Im Vorfeld schon mit außergewöhnlich vielen Special Screenings beworben, und natürlich mit der Mundpropaganda, die entsprechende Festivals auslösten, geht TERRIFIER 2 mit einem zwar anrüchigen, aber mit einem gut erhörten Ruf an den eigentlich Start. Was aber die meisten kommentierenden Stimmen dabei vergessen, ist die Brillanz zu erwähnen, mit denen TERIFFIER 2 zumindest atmosphärisch dem vierzig Jahre alten Inszenierungsstil des Exploitation-Kinos Tribut zollt.

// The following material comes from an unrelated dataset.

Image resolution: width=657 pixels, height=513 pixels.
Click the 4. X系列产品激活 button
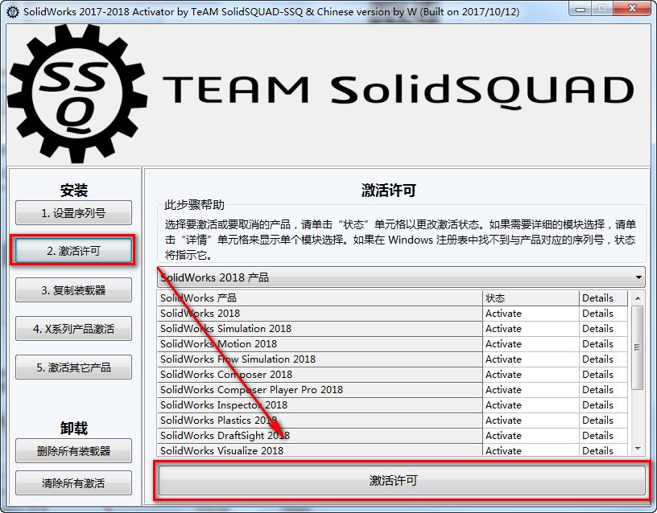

Noch bevor wir die Hauptprotagonisten kennenlernen, wird in einem expliziten Gewalt-Prolog das Publikum mit Arts Verständnis für Spaß vertraut gemacht. Nach seinem vermeintlichen Selbstmord, wird der Killer-Clown von unbekannten Kräften wieder erweckt. Zuerst zerfleischt er den Leichenbeschauer und beginnt dann seine Jagd auf Sienna. Wie Art auf die starke Jugendliche kommt, wird nicht wirklich klar. Aber auch Sienna hat im Vorfeld verstörende, extrem blutige Visionen von dem stummen Killer.

Damien Leone geht allen Fragen aus dem Weg, welche mit der Unsterblichkeit eines Serienkillers einhergehen, der in Filmreihen von Teil zu Teil immer wieder aufersteht. Er bringt von Anfang an ein nicht näher beschriebenes Element des Übernatürlichen mit ein. Ein kluger Schachzug der auch aus der Sicht von Sienna und ihrem Umfeld erweiterte Handlungselemente ermöglicht. Und es gestaltet auch die finale Auseinandersetzung plausibler, zumindest innerhalb der Welt des Films.

Terrifier 2 a - Copyright TIBERIUS FILM

 

Respekt hat Leone nicht nur verdient, das Konzept der klassischen Slashers und deren Machart aus jener Zeit beeindruckend zu kopieren. Es gelingt ihm dabei noch die typischen Schwachpunkte an Charakterzeichnung und Schauspielführung weitgehend auszumerzen. In erster Linie trifft das auf Laura LaVera und ihre Sienna zu, die das Publikum facettenreicher an sich bindet als nur mit panischer Angst oder zorniger Gegenwehr. Allgemein sind die Interaktionen zwischen den Darstellern durch eine ehrlich scheinende Vertrautheit viel dynamischer.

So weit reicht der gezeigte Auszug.